瞿朗坐在拘留室點了支煙,他從前不吸煙,因為江裊不喜歡,可現在卻也沒什麽顧忌了。他不相信調查結果,青年慢慢閉上眼。他知道自己對瞿青山有偏見,不光是因為父母的事情,更多的是他奪走了江裊。

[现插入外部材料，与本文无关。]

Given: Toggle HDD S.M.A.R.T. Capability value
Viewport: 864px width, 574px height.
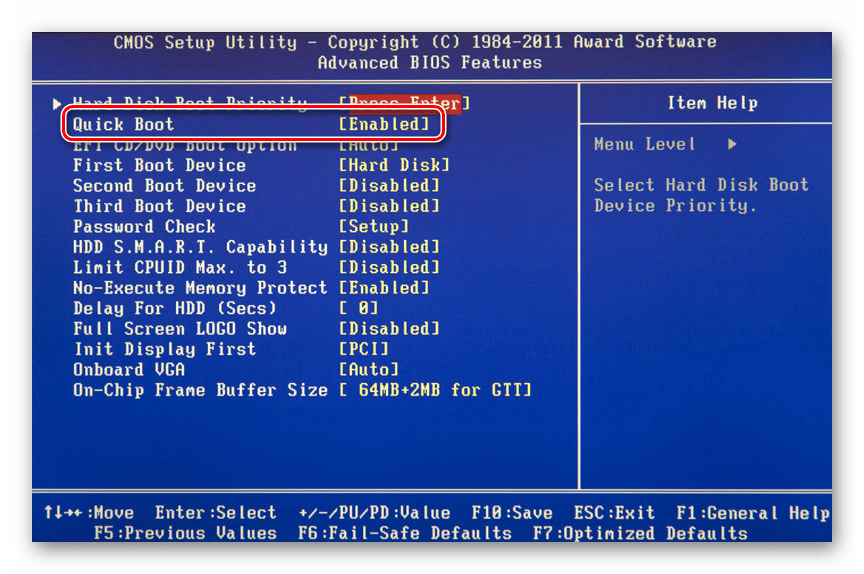Looking at the screenshot, I should click(x=389, y=247).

瞿朗想起左紳的話,嗤笑了聲。現在說什麽都沒用了,他已經什麽都沒有了。

江裊是瞿青山的,而他就是一場笑話。

青年僵著手指任由煙頭燃燒,旁邊人叫了很多聲才擡起頭來。

“楊叔,你先回去吧。”他頓了頓:“我在這裏再坐一會兒。”瞿朗少年得意,身為瞿家唯一的繼承人這樣落魄的時候還是少見。楊叔臨走前多看了一眼,想起先生交代的話,慢慢道:“少爺以後做事還是多考慮些吧,您已經是成人了,瞿先生為您善後了這麽多年……”

在公眾場合打架不計後果,進警局還被媒體拍到,這些事情實在不應該出現在一個繼承人身上。

瞿朗垂下眼,看不清神情:“她是因為這樣才不選擇我嗎?”

楊叔腳步頓了頓:“您能確定可以完全保護江小姐嗎?如果被綁架那天去見左紳的是少爺,您能安全將江小姐帶回來嗎?”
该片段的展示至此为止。